La charrue avant les bœufs …
Tout en considérant que les malencontreux événements de Goma font suite à des manifestations anti Monusco et Force de l’EAC, il convient de noter que les vraies circonstances du « carnage » ne sont pas encore clairement établies. Les enquêtes devront en lever le voile. Dès lors, aucune hypothèse n’est à écarter. Y compris celle selon laquelle les raisons publiquement évoquées de ces manifestations, consistant à exiger le retrait des casques bleus, n’en auraient été qu’un alibi savamment ficelé par des boutefeux à démasquer.
L’établissement des faits permettra de mettre les points sur les i en termes de responsabilités sans limitation des parties prenantes, et d’envisager des mesures idoines à court, moyen et long termes. En effet, la décision gouvernementale de fermer les églises non en règle au Nord-Kivu est une reconnaissance tacite d’un laisser-aller portant atteinte à l’autorité de l’Etat.

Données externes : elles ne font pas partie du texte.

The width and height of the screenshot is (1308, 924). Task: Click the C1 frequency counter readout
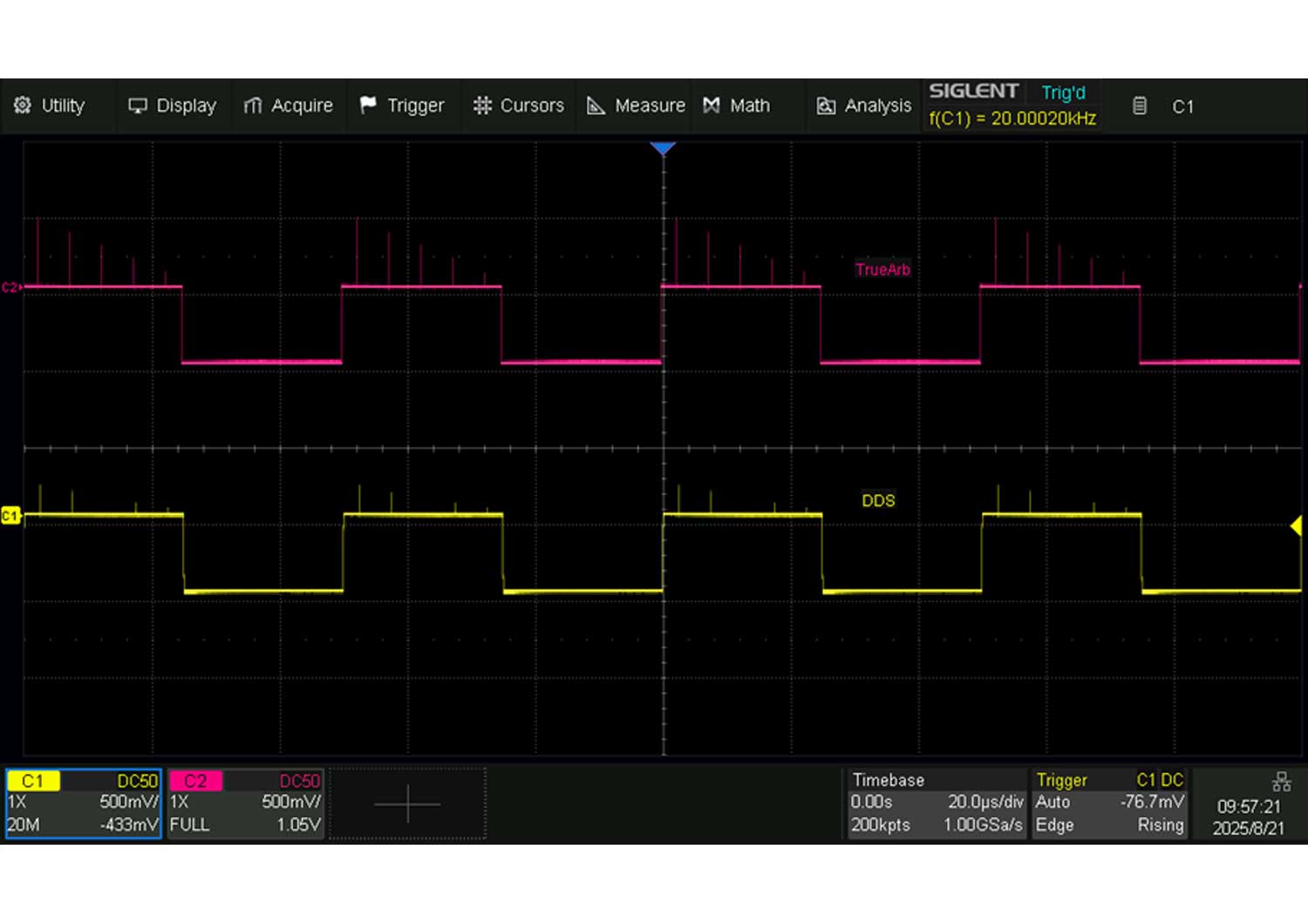click(x=1012, y=119)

Pourtant, la loi relative à la lutte contre le blanchiment des capitaux, le financement du terrorisme et la prolifération dispose : « Les associations sans but lucratif (en ce compris les églises, ndlr) produisent à tout moment des informations sur l’objet et la finalité de leur activité, l’identité de la personne ou des personnes qui possèdent, contrôlent ou gèrent leurs activités, y compris les dirigeants, les membres du Conseil d’administration et les administrateurs » (Art. 76/ Loi n°22-068 du 27 décembre 2022). En clair, la « Foi naturelle judaïque messianique vers les Nations (FNJMN) », à l’initiative de laquelle furent tenues les manifestations du 30 août à Goma, est-elle en règle avec l’Etat ?
A peine deux jours après ces manifestations, le VPM saisit le Conseil de sécurité tout en avouant, dans sa correspondance aux allures d’une plaidoirie à désambiguïser, n’avoir pas été écouté dans ses précédentes initiatives. Ça veut tout dire …

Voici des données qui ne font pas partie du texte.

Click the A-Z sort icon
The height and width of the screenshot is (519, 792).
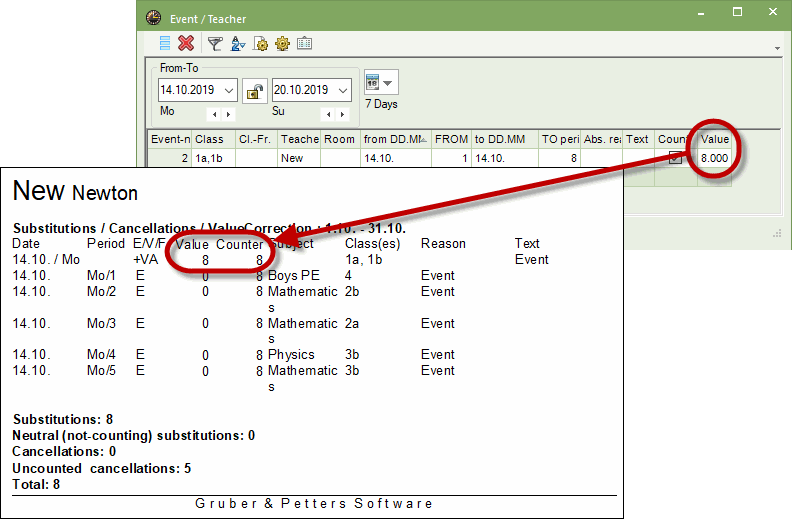[x=237, y=44]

Des préalables tactiques à remplir
Tout initié de la diplomatie sait parfaitement bien que c’est dans les couloirs, en l’occurrence du Conseil de sécurité, que sont négociées les grandes décisions actées dans les sessions publiques. Des questions de départ : le rapport de force en présence est-il en faveur de la RDC devant le Conseil ? Kinshasa a-t-il des alliés certains pour soutenir sa demande devant ledit Conseil ? Les réponses nageraient sur le côté de la négation.

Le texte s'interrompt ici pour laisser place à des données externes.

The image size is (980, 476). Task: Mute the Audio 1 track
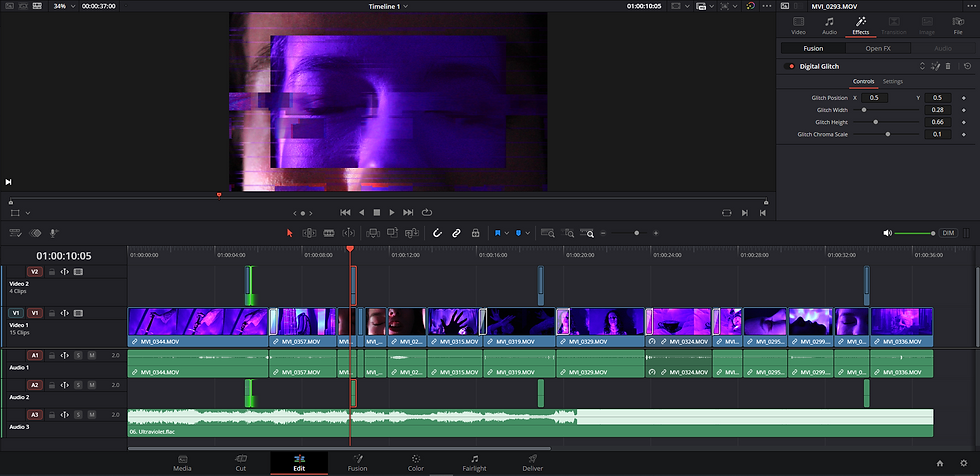point(91,355)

Dans un contexte marqué par la présence de plusieurs intervenants dans le règlement de la crise sécuritaire dans l’Est de la RDC, Kinshasa a librement consenti à un ordre systémique des projets de paix le soumettant au devoir de consultations et de concertations préalables. Dès lors, demander au Conseil de sécurité d’autoriser le retrait de la Monusco en plein processus électoral relèverait d’un déni du caractère anxiogène des scrutins dans ce pays continent en proie à l’activisme de 264 groupes armés tant locaux qu’étrangers. Considérant, comme souligné dans ses résolutions, que « la situation en RDC constitue une menace à la paix et la sécurité internationales », le Conseil de sécurité a une lecture dont la conversion exige plus de tact à la diplomatie congolaise s’isolant manifestement dans un déficit de pragmatisme nuisant à la consistance de ses postures discursives.
Sauf démonstration miraculeuse de force pour imposer la paix dans l’Est, la RDC restera suspendue à la décision du Conseil de sécurité du 20 décembre, le jour même des élections générales en RDC, sur l’avenir de la Monusco malgré les griefs mis à sa charge. Seules les réformes structurelles axées sur la transformationalité de la gouvernance de l’Etat congolais plaideront en faveur d’un « retrait responsable et durable » de la mission onusienne. Où en sommes-nous ? Problème majeur, pourtant éludé par le VPM dans sa correspondance au Conseil de sécurité.